Both ‘pigment print’ and ‘Giclée print’ terms denote a print made from a digital file directly to paper using an inkjet printer as an output device. While the term is broad, it has become associated with prints produced to fine art papers.
What does the term ‘Giclée’ mean?
The term ‘Giclée,’ a neologism coined by French printmaker Jack Duganne, is derived from the French word ‘gicler,’ which translates as ‘to squirt’ or ‘spray’ and describes how the printer nozzle applies the inks – or pigment inks – to the paper. Duganne chose the term as he was looking for a word that would not have the negative connotations then associated with the term ‘inkjet’, which had happened due to fading occurring in early prints.
The term ‘Giclée’ originally referred to fine art prints created on IRIS printers (large format colour inkjet printers which became prevalent in the 1980s). Since then, ‘Giclée’ has since been used in a broader sense to describe any prints made using an inkjet process. These prints are also often known as ‘pigment prints’ because of the inks (which contain tiny particles of colour, or pigment, suspended in a neutral carrier liquid) laid down by a digital printer. We use ‘Giclée print’ and ‘Pigment print’ to describe an archival grade inkjet print produced directly to fine art paper.
How do we produce Giclée Prints & Pigment Prints?

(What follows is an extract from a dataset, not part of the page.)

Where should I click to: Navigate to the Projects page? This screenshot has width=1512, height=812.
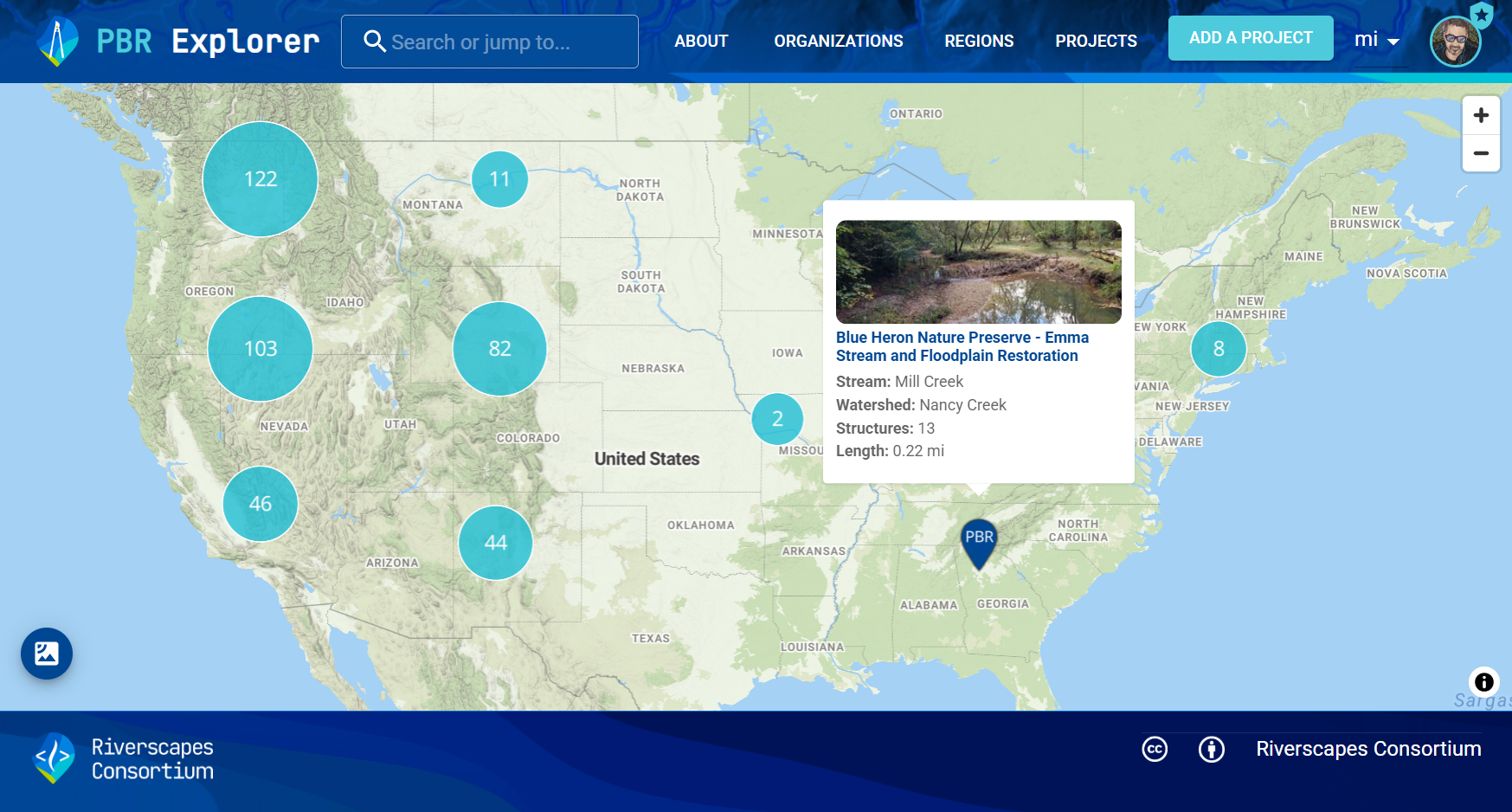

The Epson UltraChrome K4 inks that we use incorporate high-density pigments to produce prints with an extremely wide colour gamut. This 8-colour ink system includes Black, Light Black, and Light Light Black inks, improving mid-tones and highlights and significantly reducing colour casts by improving the printer’s grey balance. Improved pigment and resin chemistry in Epson K4 inks also means that prints produced in this way are also more scratch-resistant than earlier Giclée prints.
Epson UltraChrome K4 ink incorporates High-gloss Microcrystal Encapsulation™ Technology along with unique screening algorithms and Light Light Black ink that significantly reduces gloss differential. There is no longer any compromise for professionals that require glossy prints that have excellent longevity and durability.
Because the archival stability and image permanence concern artists, galleries and collectors, the inks or ‘pigment inks’ we use are archival. Twinned with our range of tactile fine art papers or canvas, these provide exceptionally vivid pigment prints with outstanding light fastness and stability.